PAGE EXTRACT:
++++++

A mix might be a good idea, though the French breakfast would be the star. I really like the spicy peppery flavor.

My radishes can be different each year and I have no control over the weather. Some years there's some bitter, some years there's an unexpected sweetness. I'll just have to wait and see how they turn out.


----------



## BigDaveK (Apr 28, 2022)

FlamingoEmporium said:


> View attachment 87652


OH
MY
GOD!
Love it! Definitely need some of those!


----------



## BigDaveK (Apr 28, 2022)

crushday said:


> LOL! You're witnessing an epic fail. I read radishes but with only one cup of coffee so far, I envisioned Beet Wine for Dave's new project.



That's not a problem! I'm planting beets this year, also, primarily for wine. Well, I'll can some too, but they're mostly for wine.


----------



## BigDaveK (Apr 28, 2022)

VinesnBines said:


> Beet is too standard I'm waiting for him to try the eggplant and sweetcorn blend.


Oooohh, sweetcorn wine!
Oooohh, eggplant wine!
Oooohh, sweetcorn-eggplant wine!
Thank you! They went on the wine list!

I'm getting together one last seed order from Baker Creek and I actually have my eye on Melanzane Rosso Di Rotanda, Chinese String, and Black Beauty eggplant. The Chinese string is supposed to be sweet enough to eat raw.

++++++

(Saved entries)
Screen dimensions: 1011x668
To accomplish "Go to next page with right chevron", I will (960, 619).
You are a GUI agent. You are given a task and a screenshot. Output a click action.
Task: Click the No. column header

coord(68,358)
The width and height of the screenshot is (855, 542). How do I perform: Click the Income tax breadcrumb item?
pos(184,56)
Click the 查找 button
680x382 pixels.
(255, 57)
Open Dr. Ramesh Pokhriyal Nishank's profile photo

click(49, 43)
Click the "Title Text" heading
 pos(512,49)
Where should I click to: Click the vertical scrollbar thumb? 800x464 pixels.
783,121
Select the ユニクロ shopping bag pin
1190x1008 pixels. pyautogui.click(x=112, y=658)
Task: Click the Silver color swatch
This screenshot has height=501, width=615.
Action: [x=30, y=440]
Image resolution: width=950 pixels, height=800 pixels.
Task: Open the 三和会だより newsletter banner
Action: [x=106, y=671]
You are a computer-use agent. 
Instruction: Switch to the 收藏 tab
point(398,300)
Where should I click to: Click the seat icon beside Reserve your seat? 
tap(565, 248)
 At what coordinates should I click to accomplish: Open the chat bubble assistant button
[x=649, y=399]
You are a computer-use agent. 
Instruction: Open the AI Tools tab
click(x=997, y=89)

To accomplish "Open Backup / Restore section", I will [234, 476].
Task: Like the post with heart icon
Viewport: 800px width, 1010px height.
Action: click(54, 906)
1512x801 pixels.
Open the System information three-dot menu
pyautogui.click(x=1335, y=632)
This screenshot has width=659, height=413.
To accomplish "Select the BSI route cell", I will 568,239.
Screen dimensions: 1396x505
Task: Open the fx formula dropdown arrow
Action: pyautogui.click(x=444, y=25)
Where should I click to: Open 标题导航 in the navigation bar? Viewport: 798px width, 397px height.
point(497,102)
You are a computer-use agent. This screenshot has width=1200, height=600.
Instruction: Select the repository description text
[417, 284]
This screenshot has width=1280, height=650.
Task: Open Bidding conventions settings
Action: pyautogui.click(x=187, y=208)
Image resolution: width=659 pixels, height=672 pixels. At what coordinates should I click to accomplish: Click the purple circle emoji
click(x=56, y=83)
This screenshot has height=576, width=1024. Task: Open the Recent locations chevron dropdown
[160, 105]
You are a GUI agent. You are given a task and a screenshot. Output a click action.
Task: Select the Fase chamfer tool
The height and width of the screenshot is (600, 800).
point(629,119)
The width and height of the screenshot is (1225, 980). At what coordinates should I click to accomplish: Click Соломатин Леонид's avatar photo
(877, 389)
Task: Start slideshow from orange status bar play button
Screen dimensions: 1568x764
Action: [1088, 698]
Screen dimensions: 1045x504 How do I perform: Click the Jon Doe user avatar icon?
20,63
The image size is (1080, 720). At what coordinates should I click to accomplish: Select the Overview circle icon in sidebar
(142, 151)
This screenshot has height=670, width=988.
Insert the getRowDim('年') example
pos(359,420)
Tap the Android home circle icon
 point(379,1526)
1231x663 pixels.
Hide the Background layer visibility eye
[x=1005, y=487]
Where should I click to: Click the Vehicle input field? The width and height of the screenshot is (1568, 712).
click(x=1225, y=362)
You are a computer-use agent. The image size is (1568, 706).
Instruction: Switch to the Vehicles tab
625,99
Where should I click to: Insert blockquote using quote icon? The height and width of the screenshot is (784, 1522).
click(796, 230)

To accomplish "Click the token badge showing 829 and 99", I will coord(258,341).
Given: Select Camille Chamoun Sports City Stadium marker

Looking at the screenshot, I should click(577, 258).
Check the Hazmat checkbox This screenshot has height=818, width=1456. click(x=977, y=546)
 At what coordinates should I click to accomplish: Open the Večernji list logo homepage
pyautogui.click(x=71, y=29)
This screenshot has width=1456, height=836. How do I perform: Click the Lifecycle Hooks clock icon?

++++++

REQUIRED WORK:
1 – From the gardening forum thread, list every eggplant variety that BigDaveK says he has his eye on for the Baker Creek seed order.
2 – Extend the gardening forum thread past the point where it stops.

EXPECTED OUTPUTS:
1 –
Melanzane Rosso Di Rotanda
Chinese String
Black Beauty

2 –
----------



## BigDaveK (Apr 28, 2022)

CortneyD said:


> I found that roasted radishes lose all their bitterness and are so delicious- the flavor is incredible, I'm wondering if doing a percentage of the radishes dry roasted (obviously no oil/salt/pepper) would help mellow out the bite and bring the actual flavor forward?
> 
> I'm impatiently waiting for a recipe to test- I love how fast and easy radishes are to grow so I ought to get enough volume easy-peasy!


Interesting idea! I'll have to see how my radishes taste his year.

I have a tomatillo wine on my list and was thinking about roasting them first. The change in flavor is remarkable.


----------



## BigDaveK (Apr 28, 2022)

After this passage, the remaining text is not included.